● **TASK INSTRUCTIONS**
Return only this: the line with "Broadnook Garden Suburb (472, 1147)" and all the lines that follow it below, through the final one, exactly as they are.

● **INPUT FOR THIS TASK**
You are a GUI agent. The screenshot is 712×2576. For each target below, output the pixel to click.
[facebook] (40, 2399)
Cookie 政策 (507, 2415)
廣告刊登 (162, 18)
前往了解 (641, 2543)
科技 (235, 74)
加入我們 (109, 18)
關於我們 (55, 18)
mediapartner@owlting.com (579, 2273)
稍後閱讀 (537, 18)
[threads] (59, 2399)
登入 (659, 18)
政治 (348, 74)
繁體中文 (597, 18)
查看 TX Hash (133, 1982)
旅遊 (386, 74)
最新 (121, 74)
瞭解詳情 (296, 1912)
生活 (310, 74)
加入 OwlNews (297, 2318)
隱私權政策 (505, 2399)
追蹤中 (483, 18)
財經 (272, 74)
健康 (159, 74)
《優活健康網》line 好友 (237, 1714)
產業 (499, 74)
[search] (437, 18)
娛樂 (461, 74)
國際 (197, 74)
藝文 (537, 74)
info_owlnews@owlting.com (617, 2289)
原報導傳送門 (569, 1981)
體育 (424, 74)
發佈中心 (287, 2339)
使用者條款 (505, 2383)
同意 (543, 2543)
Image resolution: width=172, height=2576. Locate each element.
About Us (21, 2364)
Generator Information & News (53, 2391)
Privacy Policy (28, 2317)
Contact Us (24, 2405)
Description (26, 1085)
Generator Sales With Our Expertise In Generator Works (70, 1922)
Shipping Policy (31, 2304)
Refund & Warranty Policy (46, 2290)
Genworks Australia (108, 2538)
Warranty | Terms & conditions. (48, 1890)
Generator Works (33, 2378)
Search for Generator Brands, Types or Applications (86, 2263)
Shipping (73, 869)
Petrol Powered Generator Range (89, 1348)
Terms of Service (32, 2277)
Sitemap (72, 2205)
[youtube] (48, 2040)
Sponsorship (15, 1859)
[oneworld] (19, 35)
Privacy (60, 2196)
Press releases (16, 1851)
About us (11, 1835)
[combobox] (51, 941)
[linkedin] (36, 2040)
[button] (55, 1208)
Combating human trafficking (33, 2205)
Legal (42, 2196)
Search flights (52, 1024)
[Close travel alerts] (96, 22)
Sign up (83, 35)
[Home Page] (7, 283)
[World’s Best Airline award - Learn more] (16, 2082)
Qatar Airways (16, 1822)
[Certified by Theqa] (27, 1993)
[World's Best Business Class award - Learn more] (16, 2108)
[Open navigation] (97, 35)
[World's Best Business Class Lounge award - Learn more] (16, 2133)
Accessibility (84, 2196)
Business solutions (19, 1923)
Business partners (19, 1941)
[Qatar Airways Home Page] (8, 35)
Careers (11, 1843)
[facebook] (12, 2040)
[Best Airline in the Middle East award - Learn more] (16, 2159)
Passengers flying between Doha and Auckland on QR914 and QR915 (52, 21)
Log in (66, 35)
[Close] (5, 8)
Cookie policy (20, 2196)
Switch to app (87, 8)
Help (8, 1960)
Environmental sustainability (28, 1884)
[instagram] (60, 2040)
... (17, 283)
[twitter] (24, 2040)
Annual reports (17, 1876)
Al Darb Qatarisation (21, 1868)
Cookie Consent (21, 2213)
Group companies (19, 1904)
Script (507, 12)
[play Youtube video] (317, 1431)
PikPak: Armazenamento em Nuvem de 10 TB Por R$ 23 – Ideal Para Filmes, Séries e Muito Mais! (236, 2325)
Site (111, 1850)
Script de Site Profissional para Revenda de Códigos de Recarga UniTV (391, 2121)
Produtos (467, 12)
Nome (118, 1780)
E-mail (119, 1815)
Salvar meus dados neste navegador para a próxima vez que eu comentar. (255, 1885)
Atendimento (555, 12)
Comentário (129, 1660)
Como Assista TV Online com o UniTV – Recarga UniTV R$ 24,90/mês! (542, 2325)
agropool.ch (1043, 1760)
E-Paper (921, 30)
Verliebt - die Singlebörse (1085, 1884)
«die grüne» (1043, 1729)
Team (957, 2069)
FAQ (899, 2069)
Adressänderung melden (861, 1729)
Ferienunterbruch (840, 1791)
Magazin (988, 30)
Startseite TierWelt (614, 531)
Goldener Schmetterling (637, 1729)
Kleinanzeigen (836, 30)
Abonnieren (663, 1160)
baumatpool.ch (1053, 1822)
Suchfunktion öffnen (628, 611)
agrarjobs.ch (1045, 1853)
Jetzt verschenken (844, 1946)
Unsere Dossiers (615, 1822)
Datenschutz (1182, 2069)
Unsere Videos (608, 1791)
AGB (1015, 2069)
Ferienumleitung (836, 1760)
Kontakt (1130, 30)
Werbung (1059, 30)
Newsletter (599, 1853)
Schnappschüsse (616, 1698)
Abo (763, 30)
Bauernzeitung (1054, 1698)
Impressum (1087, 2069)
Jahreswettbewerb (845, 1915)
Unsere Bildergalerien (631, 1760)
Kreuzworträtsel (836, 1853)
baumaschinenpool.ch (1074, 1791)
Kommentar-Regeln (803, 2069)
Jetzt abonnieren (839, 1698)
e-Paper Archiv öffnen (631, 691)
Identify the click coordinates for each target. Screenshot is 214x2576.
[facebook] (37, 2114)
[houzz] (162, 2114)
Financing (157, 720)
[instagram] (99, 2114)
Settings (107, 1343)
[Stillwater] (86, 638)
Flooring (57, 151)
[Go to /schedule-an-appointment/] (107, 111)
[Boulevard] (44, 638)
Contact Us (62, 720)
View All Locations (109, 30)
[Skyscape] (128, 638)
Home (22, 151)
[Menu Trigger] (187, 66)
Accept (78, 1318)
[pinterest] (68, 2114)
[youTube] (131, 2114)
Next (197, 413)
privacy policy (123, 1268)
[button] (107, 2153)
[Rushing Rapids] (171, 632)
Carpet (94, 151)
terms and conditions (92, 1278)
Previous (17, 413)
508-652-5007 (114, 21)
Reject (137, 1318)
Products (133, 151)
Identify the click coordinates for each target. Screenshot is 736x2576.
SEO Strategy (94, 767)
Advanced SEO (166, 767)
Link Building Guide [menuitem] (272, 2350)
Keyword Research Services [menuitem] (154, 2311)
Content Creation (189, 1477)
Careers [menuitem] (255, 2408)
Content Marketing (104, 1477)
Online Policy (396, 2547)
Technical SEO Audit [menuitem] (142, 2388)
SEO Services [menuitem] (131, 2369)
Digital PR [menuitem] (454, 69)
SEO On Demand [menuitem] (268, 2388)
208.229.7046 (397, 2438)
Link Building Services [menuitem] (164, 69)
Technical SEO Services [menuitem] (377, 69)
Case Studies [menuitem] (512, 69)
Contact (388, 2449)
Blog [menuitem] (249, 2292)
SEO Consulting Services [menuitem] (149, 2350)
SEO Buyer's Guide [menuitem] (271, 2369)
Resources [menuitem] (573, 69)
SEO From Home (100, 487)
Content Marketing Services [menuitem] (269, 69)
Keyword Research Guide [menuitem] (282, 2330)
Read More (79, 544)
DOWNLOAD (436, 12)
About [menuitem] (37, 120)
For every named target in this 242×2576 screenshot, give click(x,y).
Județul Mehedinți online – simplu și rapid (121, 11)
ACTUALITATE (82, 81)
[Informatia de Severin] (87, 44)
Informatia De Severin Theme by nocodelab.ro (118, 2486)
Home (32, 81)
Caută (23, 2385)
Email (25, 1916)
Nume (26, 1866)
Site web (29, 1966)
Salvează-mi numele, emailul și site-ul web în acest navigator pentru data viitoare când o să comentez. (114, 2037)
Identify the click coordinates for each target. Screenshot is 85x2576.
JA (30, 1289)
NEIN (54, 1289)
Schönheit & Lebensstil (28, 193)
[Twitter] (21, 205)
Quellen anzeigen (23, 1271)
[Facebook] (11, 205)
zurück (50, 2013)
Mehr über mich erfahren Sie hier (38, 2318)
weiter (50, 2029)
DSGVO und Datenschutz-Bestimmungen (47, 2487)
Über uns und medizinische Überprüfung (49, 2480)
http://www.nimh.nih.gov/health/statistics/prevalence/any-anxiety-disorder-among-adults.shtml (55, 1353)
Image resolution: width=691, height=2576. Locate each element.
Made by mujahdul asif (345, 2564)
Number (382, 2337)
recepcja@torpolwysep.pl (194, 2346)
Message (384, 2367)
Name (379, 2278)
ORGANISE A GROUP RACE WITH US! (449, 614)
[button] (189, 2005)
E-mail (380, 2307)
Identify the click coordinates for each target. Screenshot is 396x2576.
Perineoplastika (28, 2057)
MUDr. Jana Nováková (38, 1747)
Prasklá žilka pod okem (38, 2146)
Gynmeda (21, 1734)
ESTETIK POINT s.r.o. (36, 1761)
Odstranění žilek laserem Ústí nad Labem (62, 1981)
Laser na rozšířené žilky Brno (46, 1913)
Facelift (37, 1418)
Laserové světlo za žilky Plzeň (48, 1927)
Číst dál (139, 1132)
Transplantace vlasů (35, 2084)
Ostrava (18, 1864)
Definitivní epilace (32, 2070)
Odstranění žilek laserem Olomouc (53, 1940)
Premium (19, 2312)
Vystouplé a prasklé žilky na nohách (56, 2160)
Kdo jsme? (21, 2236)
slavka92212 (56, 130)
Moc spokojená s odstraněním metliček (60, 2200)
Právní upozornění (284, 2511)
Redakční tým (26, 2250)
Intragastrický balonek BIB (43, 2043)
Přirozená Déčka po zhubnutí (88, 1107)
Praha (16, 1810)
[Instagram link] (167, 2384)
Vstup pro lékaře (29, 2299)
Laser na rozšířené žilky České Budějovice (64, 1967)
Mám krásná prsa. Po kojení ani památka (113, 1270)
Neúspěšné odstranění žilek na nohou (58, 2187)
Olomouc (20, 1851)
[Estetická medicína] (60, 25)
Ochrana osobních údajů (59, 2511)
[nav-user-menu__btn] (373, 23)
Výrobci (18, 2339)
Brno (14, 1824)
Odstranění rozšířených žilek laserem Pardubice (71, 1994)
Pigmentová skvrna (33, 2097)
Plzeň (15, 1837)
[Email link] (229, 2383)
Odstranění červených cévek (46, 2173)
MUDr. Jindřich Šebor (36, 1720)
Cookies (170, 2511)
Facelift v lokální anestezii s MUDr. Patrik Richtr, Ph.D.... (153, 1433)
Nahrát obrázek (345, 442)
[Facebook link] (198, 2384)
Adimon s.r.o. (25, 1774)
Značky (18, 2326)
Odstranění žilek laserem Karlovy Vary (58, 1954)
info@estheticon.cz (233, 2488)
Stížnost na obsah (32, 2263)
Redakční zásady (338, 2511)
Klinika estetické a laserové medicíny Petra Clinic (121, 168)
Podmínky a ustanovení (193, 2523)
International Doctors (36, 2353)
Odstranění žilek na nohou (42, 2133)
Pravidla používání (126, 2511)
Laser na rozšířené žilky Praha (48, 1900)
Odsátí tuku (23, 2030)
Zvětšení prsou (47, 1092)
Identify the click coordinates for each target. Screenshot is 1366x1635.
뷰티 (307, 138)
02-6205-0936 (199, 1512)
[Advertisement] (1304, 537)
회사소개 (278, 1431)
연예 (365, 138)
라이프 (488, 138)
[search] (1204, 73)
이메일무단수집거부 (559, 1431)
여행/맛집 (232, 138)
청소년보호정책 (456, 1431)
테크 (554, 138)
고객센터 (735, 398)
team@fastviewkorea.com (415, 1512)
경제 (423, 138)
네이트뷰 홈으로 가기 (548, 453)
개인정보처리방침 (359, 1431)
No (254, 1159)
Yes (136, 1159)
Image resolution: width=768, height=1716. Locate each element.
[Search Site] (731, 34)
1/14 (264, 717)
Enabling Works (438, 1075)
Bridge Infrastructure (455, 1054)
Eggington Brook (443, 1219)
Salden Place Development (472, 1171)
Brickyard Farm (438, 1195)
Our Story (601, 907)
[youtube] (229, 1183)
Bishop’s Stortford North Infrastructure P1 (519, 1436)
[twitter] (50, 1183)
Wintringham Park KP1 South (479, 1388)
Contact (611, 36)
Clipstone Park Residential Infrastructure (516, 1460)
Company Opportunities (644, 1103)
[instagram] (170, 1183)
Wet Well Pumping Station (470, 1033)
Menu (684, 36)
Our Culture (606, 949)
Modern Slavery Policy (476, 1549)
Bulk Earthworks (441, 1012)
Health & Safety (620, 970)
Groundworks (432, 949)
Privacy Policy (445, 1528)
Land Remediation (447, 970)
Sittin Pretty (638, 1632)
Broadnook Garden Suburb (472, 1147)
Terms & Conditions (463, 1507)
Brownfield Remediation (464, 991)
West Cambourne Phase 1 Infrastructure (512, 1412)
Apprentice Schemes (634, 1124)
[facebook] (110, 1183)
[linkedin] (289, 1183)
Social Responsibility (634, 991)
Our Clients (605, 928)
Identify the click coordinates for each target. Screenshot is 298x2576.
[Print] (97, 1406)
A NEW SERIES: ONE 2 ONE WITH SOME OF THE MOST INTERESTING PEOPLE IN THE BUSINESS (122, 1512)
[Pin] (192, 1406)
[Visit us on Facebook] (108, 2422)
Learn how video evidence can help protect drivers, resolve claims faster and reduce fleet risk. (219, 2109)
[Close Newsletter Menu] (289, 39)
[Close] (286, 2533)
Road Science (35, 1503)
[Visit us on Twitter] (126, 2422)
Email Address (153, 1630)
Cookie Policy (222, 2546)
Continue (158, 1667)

● **RESPONSE TO THE EXERCISE**
Broadnook Garden Suburb (472, 1147)
Terms & Conditions (463, 1507)
Brownfield Remediation (464, 991)
West Cambourne Phase 1 Infrastructure (512, 1412)
Apprentice Schemes (634, 1124)
[facebook] (110, 1183)
[linkedin] (289, 1183)
Social Responsibility (634, 991)
Our Clients (605, 928)
Identify the click coordinates for each target. Screenshot is 298x2576.
[Print] (97, 1406)
A NEW SERIES: ONE 2 ONE WITH SOME OF THE MOST INTERESTING PEOPLE IN THE BUSINESS (122, 1512)
[Pin] (192, 1406)
[Visit us on Facebook] (108, 2422)
Learn how video evidence can help protect drivers, resolve claims faster and reduce fleet risk. (219, 2109)
[Close Newsletter Menu] (289, 39)
[Close] (286, 2533)
Road Science (35, 1503)
[Visit us on Twitter] (126, 2422)
Email Address (153, 1630)
Cookie Policy (222, 2546)
Continue (158, 1667)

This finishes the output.